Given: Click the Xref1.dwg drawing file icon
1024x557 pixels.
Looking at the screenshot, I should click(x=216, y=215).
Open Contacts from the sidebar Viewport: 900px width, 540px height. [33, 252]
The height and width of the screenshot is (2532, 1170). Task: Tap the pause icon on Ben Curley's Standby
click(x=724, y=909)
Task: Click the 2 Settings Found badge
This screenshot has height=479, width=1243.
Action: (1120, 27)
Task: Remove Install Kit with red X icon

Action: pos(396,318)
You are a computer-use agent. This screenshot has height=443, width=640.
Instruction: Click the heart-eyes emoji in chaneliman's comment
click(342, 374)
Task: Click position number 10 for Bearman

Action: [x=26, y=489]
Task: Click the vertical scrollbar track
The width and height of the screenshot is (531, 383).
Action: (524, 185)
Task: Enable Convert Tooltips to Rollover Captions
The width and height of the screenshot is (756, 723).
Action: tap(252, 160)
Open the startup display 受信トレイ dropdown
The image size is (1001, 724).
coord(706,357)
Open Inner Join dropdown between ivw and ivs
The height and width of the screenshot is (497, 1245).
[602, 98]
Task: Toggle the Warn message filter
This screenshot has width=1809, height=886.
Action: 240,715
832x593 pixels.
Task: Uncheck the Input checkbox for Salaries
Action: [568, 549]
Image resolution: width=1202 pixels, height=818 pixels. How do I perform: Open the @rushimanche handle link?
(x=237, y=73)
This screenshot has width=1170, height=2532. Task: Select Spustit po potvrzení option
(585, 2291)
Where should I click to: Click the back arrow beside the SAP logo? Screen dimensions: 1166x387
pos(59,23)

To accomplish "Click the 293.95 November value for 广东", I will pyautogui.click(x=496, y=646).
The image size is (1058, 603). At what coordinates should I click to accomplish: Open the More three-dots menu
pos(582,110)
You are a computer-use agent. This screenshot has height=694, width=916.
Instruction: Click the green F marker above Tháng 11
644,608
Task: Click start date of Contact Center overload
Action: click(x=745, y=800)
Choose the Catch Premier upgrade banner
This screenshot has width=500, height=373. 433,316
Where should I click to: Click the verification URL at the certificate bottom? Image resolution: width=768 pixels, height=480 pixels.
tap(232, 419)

### Work required
The records above must be repeated exactly, in their entirety.

### Output for this exercise
Given: Click the Xref1.dwg drawing file icon
1024x557 pixels.
Looking at the screenshot, I should click(x=216, y=215).
Open Contacts from the sidebar Viewport: 900px width, 540px height. [33, 252]
The height and width of the screenshot is (2532, 1170). Task: Tap the pause icon on Ben Curley's Standby
click(x=724, y=909)
Task: Click the 2 Settings Found badge
This screenshot has height=479, width=1243.
Action: (1120, 27)
Task: Remove Install Kit with red X icon

Action: pos(396,318)
You are a computer-use agent. This screenshot has height=443, width=640.
Instruction: Click the heart-eyes emoji in chaneliman's comment
click(342, 374)
Task: Click position number 10 for Bearman

Action: [x=26, y=489]
Task: Click the vertical scrollbar track
The width and height of the screenshot is (531, 383).
Action: (524, 185)
Task: Enable Convert Tooltips to Rollover Captions
The width and height of the screenshot is (756, 723).
Action: tap(252, 160)
Open the startup display 受信トレイ dropdown
The image size is (1001, 724).
coord(706,357)
Open Inner Join dropdown between ivw and ivs
The height and width of the screenshot is (497, 1245).
[602, 98]
Task: Toggle the Warn message filter
This screenshot has width=1809, height=886.
Action: 240,715
832x593 pixels.
Task: Uncheck the Input checkbox for Salaries
Action: [568, 549]
Image resolution: width=1202 pixels, height=818 pixels. How do I perform: Open the @rushimanche handle link?
(x=237, y=73)
This screenshot has width=1170, height=2532. Task: Select Spustit po potvrzení option
(585, 2291)
Where should I click to: Click the back arrow beside the SAP logo? Screen dimensions: 1166x387
pos(59,23)

To accomplish "Click the 293.95 November value for 广东", I will pyautogui.click(x=496, y=646).
The image size is (1058, 603). At what coordinates should I click to accomplish: Open the More three-dots menu
pos(582,110)
You are a computer-use agent. This screenshot has height=694, width=916.
Instruction: Click the green F marker above Tháng 11
644,608
Task: Click start date of Contact Center overload
Action: click(x=745, y=800)
Choose the Catch Premier upgrade banner
This screenshot has width=500, height=373. 433,316
Where should I click to: Click the verification URL at the certificate bottom? Image resolution: width=768 pixels, height=480 pixels.
tap(232, 419)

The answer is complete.